Por Yana Vitória
A Assembleia Legislativa do Acre (Aleac) realizou, na sexta-feira, 27, sessão solene em homenagem aos 30 anos do Batalhão de Operações Policiais Especiais (Bope), tropa de elite da Polícia Militar do Acre (PMAC).

A cerimônia reuniu autoridades civis e militares, ex-comandantes, policiais da ativa, veteranos e familiares. O momento marcou o reconhecimento público à trajetória da tropa e aos serviços prestados à sociedade acreana ao longo de três décadas.
Reconhecimento
Autor da homenagem, o deputado estadual Eduardo Ribeiro destacou o simbolismo da data e a relevância estratégica da unidade. “O Bope representa preparo técnico, disciplina e responsabilidade diante de situações que exigem coragem e compromisso com a legalidade”, ressaltou o parlamentar, destacando ainda que a tropa se consolidou como referência no enfrentamento qualificado à criminalidade, com atuação pautada pelo rigor técnico e pelo respeito às normas democráticas.

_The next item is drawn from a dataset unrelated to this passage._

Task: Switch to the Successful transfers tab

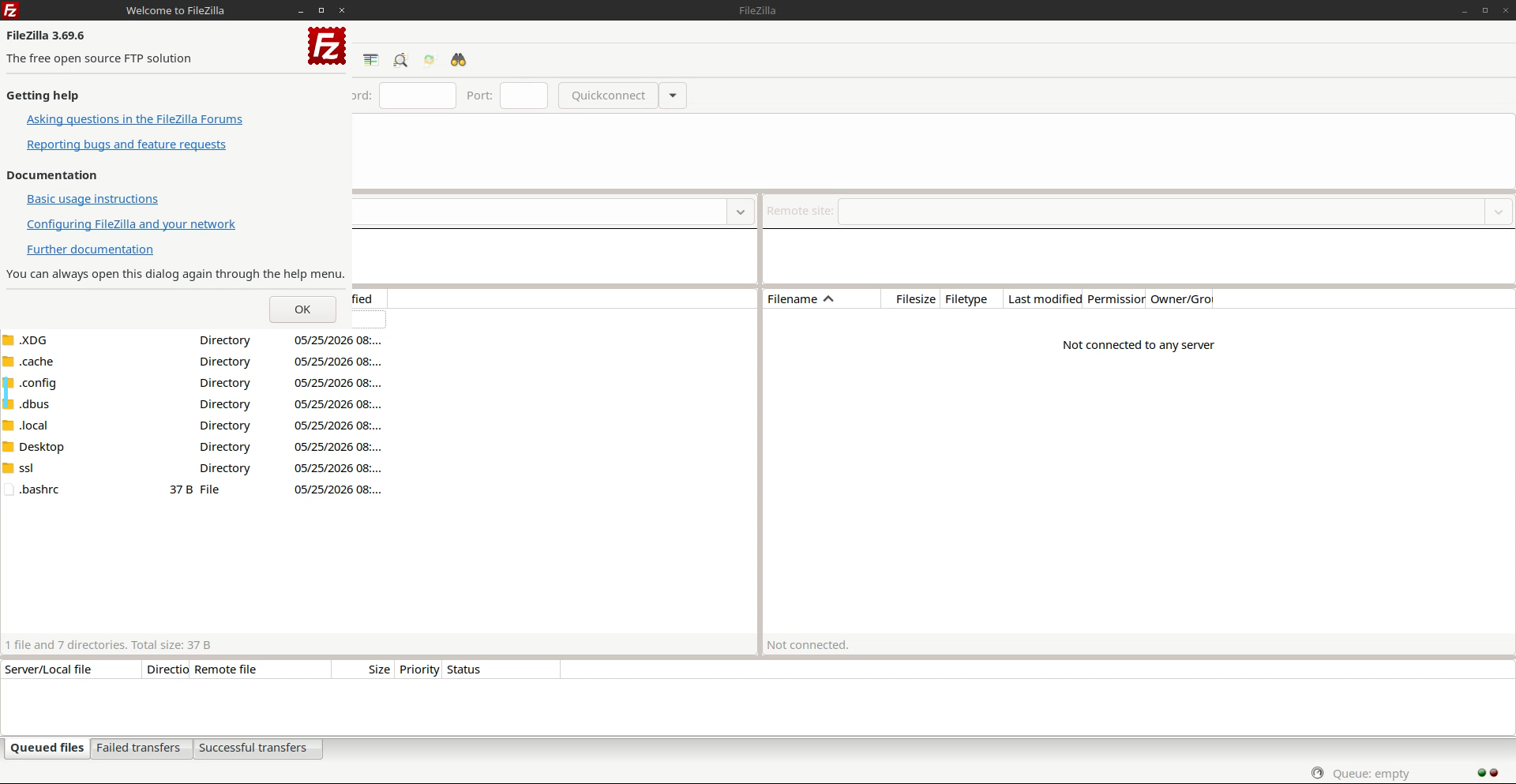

Também presente, o deputado estadual coronel Ulysses, ex-comandante da unidade, relembrou o início das atividades especializadas na corporação. Ele recordou o período anterior à criação do batalhão próprio e mencionou os 42 militares pioneiros que deram início às operações especiais por meio da então Companhia de Operações Especiais (COE).
Ulysses destacou que o atual estágio do Bope é resultado direto do esforço coletivo de quem construiu a história da unidade.
Durante a cerimônia, foi realizado um minuto de silêncio em homenagem aos integrantes falecidos ao longo dessas três décadas, gesto que simbolizou respeito à memória dos que contribuíram para a consolidação da unidade.
Compromisso institucional
O subcomandante-geral da PMAC, coronel Kleison Albuquerque, destacou a importância histórica e estratégica do Bope dentro da corporação.
“O Bope representa a capacidade técnica e operacional da Polícia Militar do Acre nos momentos de maior complexidade. São 30 anos de dedicação, preparo constante e compromisso com a sociedade. Essa homenagem reconhece o esforço coletivo de gerações de policiais militares”, disse.

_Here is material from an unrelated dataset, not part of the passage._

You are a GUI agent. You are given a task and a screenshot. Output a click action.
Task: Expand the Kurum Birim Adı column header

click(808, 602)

O comandante da unidade, tenente-coronel Felipe Russo, agradeceu o reconhecimento concedido pelo parlamento estadual e enfatizou o espírito de sacrifício que marca a atuação da tropa.
“Recebemos essa homenagem com orgulho e reverência. São 30 anos de homens e mulheres que escolheram o caminho mais difícil para que a sociedade pudesse caminhar em paz. O Bope não foi criado para missões comuns, mas para atuar quando o risco é maior. Nosso maior triunfo não é o confronto, mas a vida preservada”, afirmou.

O oficial também fez referência aos veteranos e às famílias dos policiais, destacando que o jubileu pertence a todos que ajudaram a construir a história da unidade.
Origem
A trajetória do Bope teve início em 1990, com a criação da Companhia de Operações Especiais, vinculada ao então 1º Batalhão da PMAC. Em 1996, as atividades especializadas passaram por reestruturação e, em 2010, a unidade foi oficialmente instituída como Batalhão de Operações Policiais Especiais, consolidando sua identidade como tropa de elite da corporação.

Ao longo dos anos, o Bope tornou se referência em ocorrências de alta complexidade, atuando em intervenções de alto risco, enfrentamento ao crime organizado, combate ao chamado novo cangaço, resgate de reféns, controle de distúrbios urbanos, crises prisionais e operações em áreas rurais e de selva.
Atualmente sediado na Chácara Ipê, o batalhão conta com companhias especializadas que ampliam sua capacidade técnica e operacional, além de exercer papel relevante na formação interna da Polícia Militar do Acre.
Atuação operacional
Os dados operacionais evidenciam a intensidade do trabalho desenvolvido. Somente em 2025, o Bope realizou 372 operações, efetuou mais de 18 mil abordagens e retirou de circulação centenas de quilos de entorpecentes, além de armas e foragidos da Justiça. No início de 2026, os números mantêm a tendência de atuação estratégica e contínua.

Mais do que estatísticas, os 30 anos do Bope representam uma construção institucional marcada por disciplina, preparo permanente e compromisso com a sociedade. A Sessão Solene simboliza o reconhecimento oficial a uma unidade que integra de forma indissociável a história da Polícia Militar do Acre e permanece como um dos pilares da segurança pública no estado.